* Attività richieste:
1. Citare dal brano sulla Germania verso il 1930 il passo da "Verso il 1930" a "la crisi agraria.".
2. Rispondere alle seguenti domande sul brano sulla Germania verso il 1930:
(a) In quale anno il partito creò una lega di combattimento per la cultura tedesca?
(b) Quale cifra raggiunsero i disoccupati nel 1929?
(c) Quale fu il terzo fenomeno indicato?
3. Proseguire il brano sulla Germania verso il 1930 a partire dall'ultima frase riportata.

* Testo estratto:
★ ★ ★ ★

Verso il 1930 tre gravi fenomeni si delinearono. Anzitutto la diffusione d'una letteratura disfattista, permeata di cinismo, che esasperava gl'istinti erotici e corrodeva, in una frenetica volontà di negazione, le antiche idealità della famiglia e della patria. La borghesia tedesca, divoratrice di libri, si sentì minacciata nella sua stessa anima. Nel 1927 il partito, creando una lega di combattimento per la cultura tedesca, si mise alla testa di una reazione conservatrice. Il secondo fenomeno fu l'aumento dei disoccupati, che nel 1929 raggiunsero la cifra di tre milioni. Hitler s'impegnò di dare a tutti costoro lavoro e pane, fece anzi della lotta contro la disoccupazione una delle parole d'ordine del partito. Il terzo fenomeno fu la crisi agraria.

★ ★ ★ ★

[Dati sulla localizzazione di obiettivi visibili]
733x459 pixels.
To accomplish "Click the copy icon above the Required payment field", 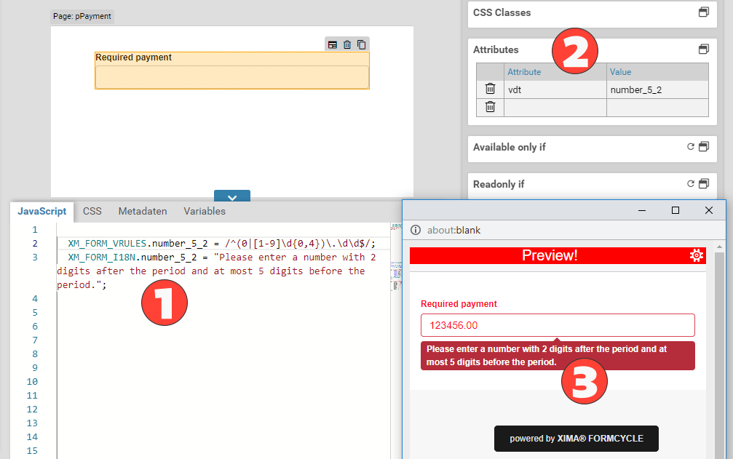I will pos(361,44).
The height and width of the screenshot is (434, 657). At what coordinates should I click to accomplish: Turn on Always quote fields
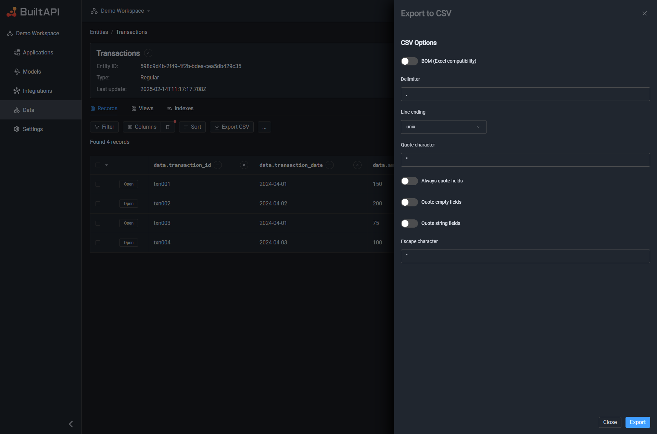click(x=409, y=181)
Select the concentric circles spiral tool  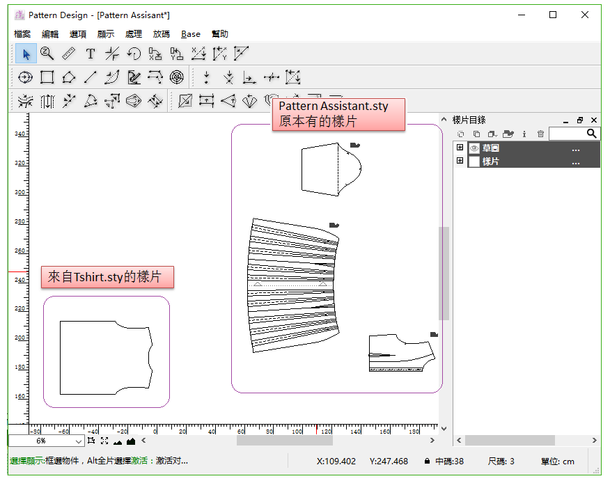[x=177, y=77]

★ ★ ★ ★

* Risultati dell'esercizio:
1.
Verso il 1930 tre gravi fenomeni si delinearono. Anzitutto la diffusione d'una letteratura disfattista, permeata di cinismo, che esasperava gl'istinti erotici e corrodeva, in una frenetica volontà di negazione, le antiche idealità della famiglia e della patria. La borghesia tedesca, divoratrice di libri, si sentì minacciata nella sua stessa anima. Nel 1927 il partito, creando una lega di combattimento per la cultura tedesca, si mise alla testa di una reazione conservatrice. Il secondo fenomeno fu l'aumento dei disoccupati, che nel 1929 raggiunsero la cifra di tre milioni. Hitler s'impegnò di dare a tutti costoro lavoro e pane, fece anzi della lotta contro la disoccupazione una delle parole d'ordine del partito. Il terzo fenomeno fu la crisi agraria.

2.
(a) Nel 1927.
(b) Tre milioni.
(c) La crisi agraria.

3.
Il nazionalsocialismo, moto d'origine cittadina, fino a questo momento aveva praticamente ignorato i contadini soffocati dal peso delle imposte e degl'interessi. Il 6 marzo 1930 il partito pubblicò un programma agrario ispirato da Walter Darré, consigliere di Hitler per l'agricoltura. La classe paesana era definita l'elemento più sano della nazione, perenne sorgente di gioventù del popolo; si prometteva la lotta contro la speculazione sui terreni, la concessione di crediti all'agricoltura, la difesa dei prezzi, la riduzione del tasso dell'interesse, la tutela della proprietà con diritto di priorità dello stato nelle vendite; si riconosceva infine che l'esistenza di un gran numero di piccole e medie aziende agrarie era una necessità nazionale, anche se si continuava ad ammettere la grande proprietà. Il "ritorno alla terra" s'inseriva tra le altre idealità del movimento nella formula "sangue e suolo".

Il regime parlamentare tramontava rapidamente e senza gloria. Un primo attacco alla solidità del regime fu portato dai tedesco-nazionali: nell'ottobre 1928 Hugenberg, eletto capo del partito, passava dalla collaborazione all'opposizione accanita. La crisi aveva fatto riaccendere la lotta tra industriali e sindacati. La vecchia Germania monarchica si ridestava e i risultati di un decennio di compromessi erano cancellati.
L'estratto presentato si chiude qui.